> AIM OF THE EXERCISE
Reproduce the records below exactly, but only between the lines holding "シャネル cc クリーム 全 成分 (329, 369)" and "celine スーパーコピー (556, 483)", inclusive.

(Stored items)
☆ ☆ ☆ ☆

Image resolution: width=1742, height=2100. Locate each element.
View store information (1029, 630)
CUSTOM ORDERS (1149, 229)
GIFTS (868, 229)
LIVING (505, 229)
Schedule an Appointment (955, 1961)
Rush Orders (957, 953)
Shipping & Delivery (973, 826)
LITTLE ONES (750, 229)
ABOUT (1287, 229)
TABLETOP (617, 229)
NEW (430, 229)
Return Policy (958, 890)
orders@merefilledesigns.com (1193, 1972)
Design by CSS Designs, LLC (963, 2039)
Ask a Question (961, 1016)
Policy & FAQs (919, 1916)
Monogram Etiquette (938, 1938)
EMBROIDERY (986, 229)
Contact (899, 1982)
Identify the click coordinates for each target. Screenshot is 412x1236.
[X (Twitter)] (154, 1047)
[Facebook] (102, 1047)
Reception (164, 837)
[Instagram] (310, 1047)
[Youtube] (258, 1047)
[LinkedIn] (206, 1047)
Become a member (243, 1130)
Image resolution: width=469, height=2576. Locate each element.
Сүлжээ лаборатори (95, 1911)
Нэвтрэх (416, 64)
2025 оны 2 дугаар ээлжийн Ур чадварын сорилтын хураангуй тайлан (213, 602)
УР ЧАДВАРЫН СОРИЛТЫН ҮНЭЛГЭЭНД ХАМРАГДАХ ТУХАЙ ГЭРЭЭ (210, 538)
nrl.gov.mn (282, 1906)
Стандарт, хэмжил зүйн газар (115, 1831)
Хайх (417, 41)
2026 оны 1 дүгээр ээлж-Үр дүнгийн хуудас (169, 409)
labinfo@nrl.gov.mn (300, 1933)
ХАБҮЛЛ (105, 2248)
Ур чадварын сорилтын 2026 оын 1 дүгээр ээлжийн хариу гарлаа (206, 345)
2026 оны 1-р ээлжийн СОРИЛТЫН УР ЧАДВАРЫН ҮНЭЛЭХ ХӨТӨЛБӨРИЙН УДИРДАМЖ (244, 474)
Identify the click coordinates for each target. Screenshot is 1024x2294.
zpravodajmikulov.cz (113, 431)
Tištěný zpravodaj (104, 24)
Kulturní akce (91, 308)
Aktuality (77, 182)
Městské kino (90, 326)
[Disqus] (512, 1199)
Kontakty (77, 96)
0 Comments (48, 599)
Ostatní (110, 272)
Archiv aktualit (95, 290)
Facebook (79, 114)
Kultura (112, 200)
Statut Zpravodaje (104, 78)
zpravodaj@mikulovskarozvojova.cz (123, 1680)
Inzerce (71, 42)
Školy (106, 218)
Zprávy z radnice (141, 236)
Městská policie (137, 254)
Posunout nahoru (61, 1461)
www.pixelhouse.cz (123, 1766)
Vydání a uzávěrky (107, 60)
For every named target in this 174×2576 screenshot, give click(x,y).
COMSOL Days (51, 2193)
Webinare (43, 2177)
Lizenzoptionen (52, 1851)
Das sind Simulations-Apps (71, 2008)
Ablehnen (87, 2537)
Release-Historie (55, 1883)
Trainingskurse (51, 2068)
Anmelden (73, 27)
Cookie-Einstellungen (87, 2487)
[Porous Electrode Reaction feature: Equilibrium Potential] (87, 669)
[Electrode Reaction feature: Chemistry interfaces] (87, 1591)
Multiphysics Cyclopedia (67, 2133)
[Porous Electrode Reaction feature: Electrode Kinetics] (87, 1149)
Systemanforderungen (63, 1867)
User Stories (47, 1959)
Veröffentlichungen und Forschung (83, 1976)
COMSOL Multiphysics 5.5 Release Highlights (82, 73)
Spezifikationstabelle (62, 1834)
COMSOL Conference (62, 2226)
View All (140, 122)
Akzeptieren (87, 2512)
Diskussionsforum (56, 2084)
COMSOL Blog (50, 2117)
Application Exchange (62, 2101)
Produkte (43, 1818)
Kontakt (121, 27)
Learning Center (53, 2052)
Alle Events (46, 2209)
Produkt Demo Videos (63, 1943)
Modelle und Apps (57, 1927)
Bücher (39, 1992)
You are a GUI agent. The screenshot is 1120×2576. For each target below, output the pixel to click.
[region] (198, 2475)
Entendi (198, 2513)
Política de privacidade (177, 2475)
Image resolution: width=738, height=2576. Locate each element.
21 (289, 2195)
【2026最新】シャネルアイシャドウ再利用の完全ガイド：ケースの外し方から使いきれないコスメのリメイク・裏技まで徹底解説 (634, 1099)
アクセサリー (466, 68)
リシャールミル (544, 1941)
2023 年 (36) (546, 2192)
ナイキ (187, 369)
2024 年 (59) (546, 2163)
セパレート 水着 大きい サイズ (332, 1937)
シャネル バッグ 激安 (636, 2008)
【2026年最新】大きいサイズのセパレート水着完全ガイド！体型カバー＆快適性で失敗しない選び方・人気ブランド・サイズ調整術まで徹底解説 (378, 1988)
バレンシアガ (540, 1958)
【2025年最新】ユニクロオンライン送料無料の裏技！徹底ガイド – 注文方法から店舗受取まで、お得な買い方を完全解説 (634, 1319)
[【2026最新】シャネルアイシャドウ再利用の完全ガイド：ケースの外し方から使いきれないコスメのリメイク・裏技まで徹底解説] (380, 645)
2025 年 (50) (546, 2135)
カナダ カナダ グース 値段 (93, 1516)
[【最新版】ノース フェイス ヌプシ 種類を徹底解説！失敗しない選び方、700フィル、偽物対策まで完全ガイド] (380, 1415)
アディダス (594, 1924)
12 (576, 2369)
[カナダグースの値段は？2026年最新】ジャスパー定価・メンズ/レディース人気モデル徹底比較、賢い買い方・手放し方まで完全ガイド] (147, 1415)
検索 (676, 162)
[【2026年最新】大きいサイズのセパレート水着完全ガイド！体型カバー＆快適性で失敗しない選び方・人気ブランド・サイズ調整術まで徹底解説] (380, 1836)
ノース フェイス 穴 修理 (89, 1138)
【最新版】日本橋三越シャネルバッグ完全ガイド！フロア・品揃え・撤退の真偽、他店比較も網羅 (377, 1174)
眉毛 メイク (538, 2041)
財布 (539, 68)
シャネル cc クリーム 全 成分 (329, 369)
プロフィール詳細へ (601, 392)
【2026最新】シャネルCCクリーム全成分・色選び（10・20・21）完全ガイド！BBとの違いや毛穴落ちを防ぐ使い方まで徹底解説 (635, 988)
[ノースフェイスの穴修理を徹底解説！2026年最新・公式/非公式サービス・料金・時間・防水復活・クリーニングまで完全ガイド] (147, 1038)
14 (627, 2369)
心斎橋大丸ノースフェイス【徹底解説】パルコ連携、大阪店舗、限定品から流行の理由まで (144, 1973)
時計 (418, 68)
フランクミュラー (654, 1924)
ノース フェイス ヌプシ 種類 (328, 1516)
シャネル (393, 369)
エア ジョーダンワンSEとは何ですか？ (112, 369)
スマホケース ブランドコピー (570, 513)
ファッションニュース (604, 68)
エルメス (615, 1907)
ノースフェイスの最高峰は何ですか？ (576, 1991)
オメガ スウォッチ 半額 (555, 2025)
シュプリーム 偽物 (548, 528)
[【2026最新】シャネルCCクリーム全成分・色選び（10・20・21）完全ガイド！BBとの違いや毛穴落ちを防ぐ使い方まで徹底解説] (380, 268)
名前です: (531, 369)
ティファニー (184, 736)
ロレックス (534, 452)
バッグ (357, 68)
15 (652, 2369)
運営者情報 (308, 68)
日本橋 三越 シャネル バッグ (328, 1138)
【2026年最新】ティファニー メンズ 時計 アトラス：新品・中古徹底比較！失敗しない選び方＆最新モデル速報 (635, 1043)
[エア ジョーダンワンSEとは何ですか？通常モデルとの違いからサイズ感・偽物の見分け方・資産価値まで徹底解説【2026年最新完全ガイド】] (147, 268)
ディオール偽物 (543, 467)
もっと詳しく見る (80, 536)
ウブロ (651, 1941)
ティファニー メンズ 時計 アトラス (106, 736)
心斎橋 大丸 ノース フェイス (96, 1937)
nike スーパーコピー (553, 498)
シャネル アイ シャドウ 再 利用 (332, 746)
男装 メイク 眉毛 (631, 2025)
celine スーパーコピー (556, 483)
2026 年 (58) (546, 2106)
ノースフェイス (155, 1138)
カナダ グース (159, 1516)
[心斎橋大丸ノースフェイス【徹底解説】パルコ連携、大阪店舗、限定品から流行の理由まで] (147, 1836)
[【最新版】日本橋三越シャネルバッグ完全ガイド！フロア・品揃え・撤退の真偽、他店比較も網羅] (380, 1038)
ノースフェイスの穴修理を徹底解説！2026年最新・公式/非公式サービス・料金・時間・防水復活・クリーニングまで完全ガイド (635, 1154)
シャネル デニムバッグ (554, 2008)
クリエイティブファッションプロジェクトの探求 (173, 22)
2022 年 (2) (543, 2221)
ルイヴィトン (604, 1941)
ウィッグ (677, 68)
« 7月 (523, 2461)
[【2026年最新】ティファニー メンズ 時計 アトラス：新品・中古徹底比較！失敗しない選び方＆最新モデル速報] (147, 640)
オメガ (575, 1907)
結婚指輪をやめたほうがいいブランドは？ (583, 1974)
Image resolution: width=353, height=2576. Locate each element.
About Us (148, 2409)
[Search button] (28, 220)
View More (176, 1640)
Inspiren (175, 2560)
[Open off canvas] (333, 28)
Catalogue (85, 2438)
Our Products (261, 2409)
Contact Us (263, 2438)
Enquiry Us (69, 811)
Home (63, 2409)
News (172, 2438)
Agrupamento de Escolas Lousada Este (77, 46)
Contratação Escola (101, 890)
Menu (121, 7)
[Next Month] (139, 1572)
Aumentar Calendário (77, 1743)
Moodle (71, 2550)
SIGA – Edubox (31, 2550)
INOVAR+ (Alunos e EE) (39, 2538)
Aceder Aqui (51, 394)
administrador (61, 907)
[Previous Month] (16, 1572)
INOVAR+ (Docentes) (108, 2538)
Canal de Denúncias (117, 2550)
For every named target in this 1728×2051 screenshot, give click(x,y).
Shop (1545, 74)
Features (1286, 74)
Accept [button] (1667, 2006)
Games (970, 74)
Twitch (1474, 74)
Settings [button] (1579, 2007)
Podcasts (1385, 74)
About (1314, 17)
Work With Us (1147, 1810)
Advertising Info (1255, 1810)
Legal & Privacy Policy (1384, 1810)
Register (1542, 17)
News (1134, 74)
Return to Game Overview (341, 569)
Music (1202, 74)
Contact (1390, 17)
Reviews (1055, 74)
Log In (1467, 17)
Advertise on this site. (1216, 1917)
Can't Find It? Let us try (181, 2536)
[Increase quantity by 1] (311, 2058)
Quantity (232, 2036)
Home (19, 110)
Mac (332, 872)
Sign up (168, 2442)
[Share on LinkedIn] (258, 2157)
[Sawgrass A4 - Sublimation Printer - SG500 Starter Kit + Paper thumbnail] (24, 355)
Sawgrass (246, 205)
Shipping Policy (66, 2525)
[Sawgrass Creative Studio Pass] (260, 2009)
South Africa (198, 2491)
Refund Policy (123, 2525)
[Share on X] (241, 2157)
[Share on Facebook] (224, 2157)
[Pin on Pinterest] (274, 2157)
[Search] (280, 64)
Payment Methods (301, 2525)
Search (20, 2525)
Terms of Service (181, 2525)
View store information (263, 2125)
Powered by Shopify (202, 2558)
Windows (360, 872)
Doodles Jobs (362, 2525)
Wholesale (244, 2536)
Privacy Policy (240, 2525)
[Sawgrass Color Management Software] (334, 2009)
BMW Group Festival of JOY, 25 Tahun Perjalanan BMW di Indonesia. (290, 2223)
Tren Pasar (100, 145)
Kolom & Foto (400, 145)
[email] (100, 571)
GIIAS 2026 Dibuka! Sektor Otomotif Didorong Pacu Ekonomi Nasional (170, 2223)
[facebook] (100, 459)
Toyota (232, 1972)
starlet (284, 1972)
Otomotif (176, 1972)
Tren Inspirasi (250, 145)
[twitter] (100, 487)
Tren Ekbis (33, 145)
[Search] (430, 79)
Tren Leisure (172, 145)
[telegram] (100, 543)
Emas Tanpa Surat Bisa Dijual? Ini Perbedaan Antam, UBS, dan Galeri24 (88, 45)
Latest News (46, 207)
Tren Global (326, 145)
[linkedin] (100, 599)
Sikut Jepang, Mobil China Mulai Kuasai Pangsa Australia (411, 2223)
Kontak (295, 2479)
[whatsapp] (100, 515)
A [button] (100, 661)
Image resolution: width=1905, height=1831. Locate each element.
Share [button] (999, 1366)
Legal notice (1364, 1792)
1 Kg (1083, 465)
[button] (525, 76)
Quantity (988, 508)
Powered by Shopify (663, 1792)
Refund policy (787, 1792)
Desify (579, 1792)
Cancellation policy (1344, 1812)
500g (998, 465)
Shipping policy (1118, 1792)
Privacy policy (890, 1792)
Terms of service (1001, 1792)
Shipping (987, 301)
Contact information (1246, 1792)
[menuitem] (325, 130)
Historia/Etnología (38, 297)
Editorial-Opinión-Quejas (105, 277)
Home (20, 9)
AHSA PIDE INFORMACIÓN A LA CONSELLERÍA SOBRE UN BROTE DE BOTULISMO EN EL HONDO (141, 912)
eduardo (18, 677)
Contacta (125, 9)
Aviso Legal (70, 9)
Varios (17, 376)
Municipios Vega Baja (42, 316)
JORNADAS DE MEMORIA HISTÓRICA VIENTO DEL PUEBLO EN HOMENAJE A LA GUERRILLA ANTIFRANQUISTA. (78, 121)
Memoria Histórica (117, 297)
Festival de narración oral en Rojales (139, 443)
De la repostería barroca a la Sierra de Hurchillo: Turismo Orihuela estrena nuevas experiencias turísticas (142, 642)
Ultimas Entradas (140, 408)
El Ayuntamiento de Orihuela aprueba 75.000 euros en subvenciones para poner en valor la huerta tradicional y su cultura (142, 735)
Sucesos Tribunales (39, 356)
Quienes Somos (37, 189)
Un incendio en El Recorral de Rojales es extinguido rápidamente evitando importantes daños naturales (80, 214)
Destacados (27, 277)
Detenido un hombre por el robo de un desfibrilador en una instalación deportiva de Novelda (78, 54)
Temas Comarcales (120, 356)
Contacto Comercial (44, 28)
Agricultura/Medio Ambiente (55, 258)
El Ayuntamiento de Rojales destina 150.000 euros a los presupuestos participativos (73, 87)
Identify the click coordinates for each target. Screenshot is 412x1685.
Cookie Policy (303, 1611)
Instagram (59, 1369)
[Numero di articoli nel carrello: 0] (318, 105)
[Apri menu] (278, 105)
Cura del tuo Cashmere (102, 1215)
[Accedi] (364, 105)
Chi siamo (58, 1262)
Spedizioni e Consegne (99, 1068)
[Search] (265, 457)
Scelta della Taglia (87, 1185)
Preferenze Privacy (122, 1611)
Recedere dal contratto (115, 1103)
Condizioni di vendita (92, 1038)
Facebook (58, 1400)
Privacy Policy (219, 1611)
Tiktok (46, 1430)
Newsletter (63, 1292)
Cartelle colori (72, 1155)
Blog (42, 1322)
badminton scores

☆ ☆ ☆ ☆

> OUTPUT
シャネル cc クリーム 全 成分 (329, 369)
プロフィール詳細へ (601, 392)
【2026最新】シャネルCCクリーム全成分・色選び（10・20・21）完全ガイド！BBとの違いや毛穴落ちを防ぐ使い方まで徹底解説 (635, 988)
[ノースフェイスの穴修理を徹底解説！2026年最新・公式/非公式サービス・料金・時間・防水復活・クリーニングまで完全ガイド] (147, 1038)
14 (627, 2369)
心斎橋大丸ノースフェイス【徹底解説】パルコ連携、大阪店舗、限定品から流行の理由まで (144, 1973)
時計 (418, 68)
フランクミュラー (654, 1924)
ノース フェイス ヌプシ 種類 (328, 1516)
シャネル (393, 369)
エア ジョーダンワンSEとは何ですか？ (112, 369)
スマホケース ブランドコピー (570, 513)
ファッションニュース (604, 68)
エルメス (615, 1907)
ノースフェイスの最高峰は何ですか？ (576, 1991)
オメガ スウォッチ 半額 (555, 2025)
シュプリーム 偽物 (548, 528)
[【2026最新】シャネルCCクリーム全成分・色選び（10・20・21）完全ガイド！BBとの違いや毛穴落ちを防ぐ使い方まで徹底解説] (380, 268)
名前です: (531, 369)
ティファニー (184, 736)
ロレックス (534, 452)
バッグ (357, 68)
15 (652, 2369)
運営者情報 (308, 68)
日本橋 三越 シャネル バッグ (328, 1138)
【2026年最新】ティファニー メンズ 時計 アトラス：新品・中古徹底比較！失敗しない選び方＆最新モデル速報 (635, 1043)
[エア ジョーダンワンSEとは何ですか？通常モデルとの違いからサイズ感・偽物の見分け方・資産価値まで徹底解説【2026年最新完全ガイド】] (147, 268)
ディオール偽物 (543, 467)
もっと詳しく見る (80, 536)
ウブロ (651, 1941)
ティファニー メンズ 時計 アトラス (106, 736)
心斎橋 大丸 ノース フェイス (96, 1937)
nike スーパーコピー (553, 498)
シャネル アイ シャドウ 再 利用 (332, 746)
男装 メイク 眉毛 (631, 2025)
celine スーパーコピー (556, 483)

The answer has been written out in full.